(Dataset excerpts)

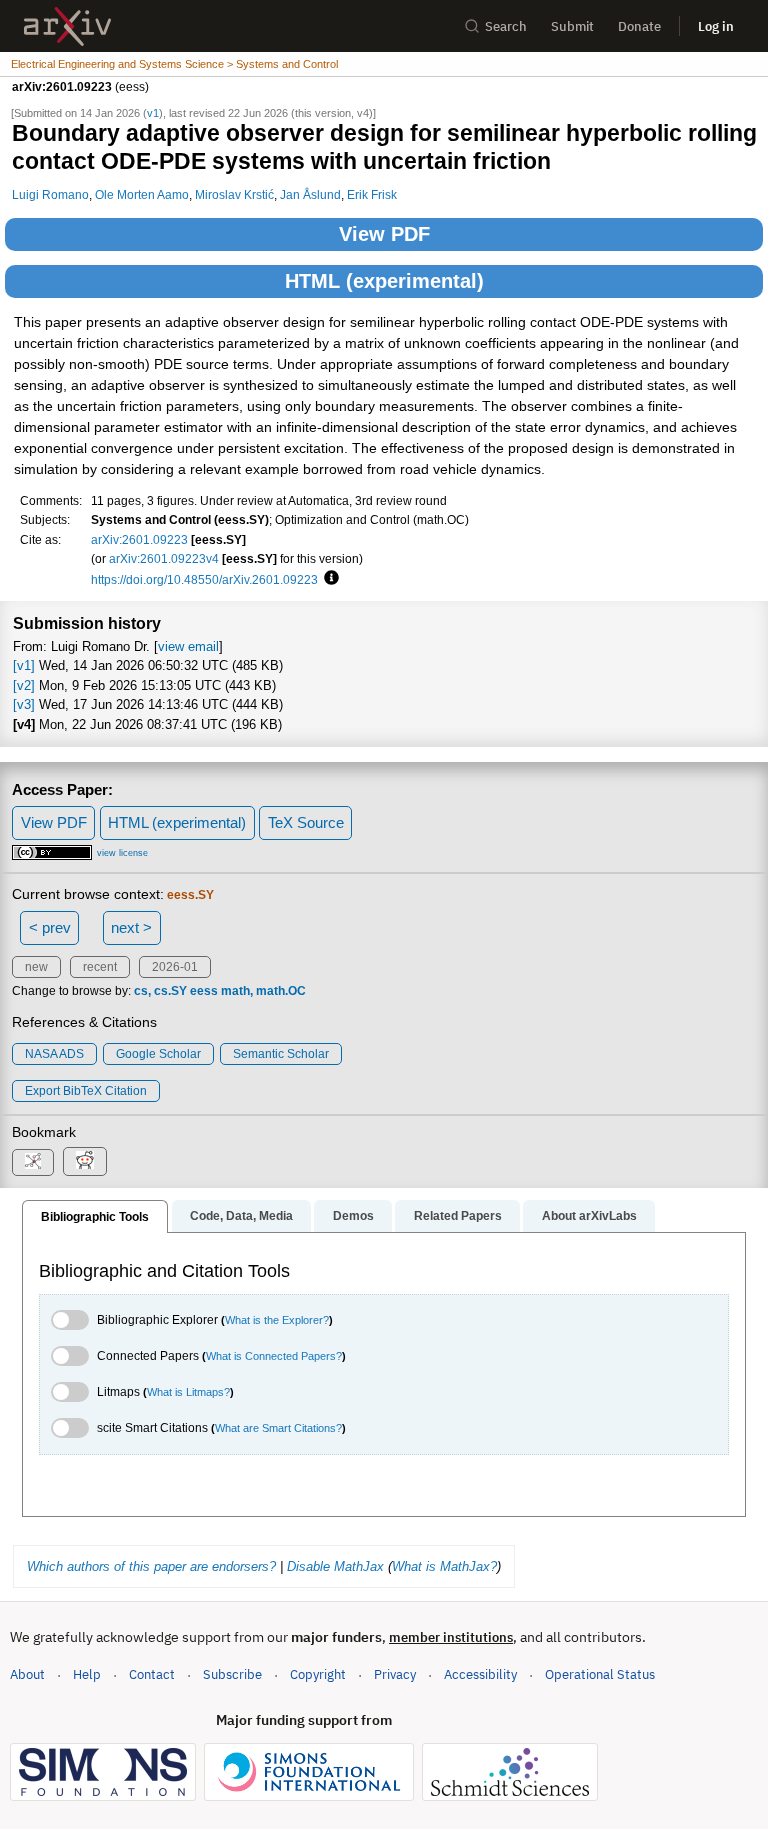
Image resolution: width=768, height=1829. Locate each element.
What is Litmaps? (188, 1392)
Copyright (318, 1674)
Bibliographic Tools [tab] (95, 1217)
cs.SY (170, 991)
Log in (716, 26)
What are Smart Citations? (278, 1428)
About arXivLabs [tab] (589, 1216)
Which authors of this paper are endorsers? (151, 1566)
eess (204, 991)
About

#### [Task objective]
Set down the records in full and exactly. Do not carry over any image.

#### [Answer]
Image resolution: width=768, height=1829. Locate each element.
What is Litmaps? (188, 1392)
Copyright (318, 1674)
Bibliographic Tools [tab] (95, 1217)
cs.SY (170, 991)
Log in (716, 26)
What are Smart Citations? (278, 1428)
About arXivLabs [tab] (589, 1216)
Which authors of this paper are endorsers? (151, 1566)
eess (204, 991)
About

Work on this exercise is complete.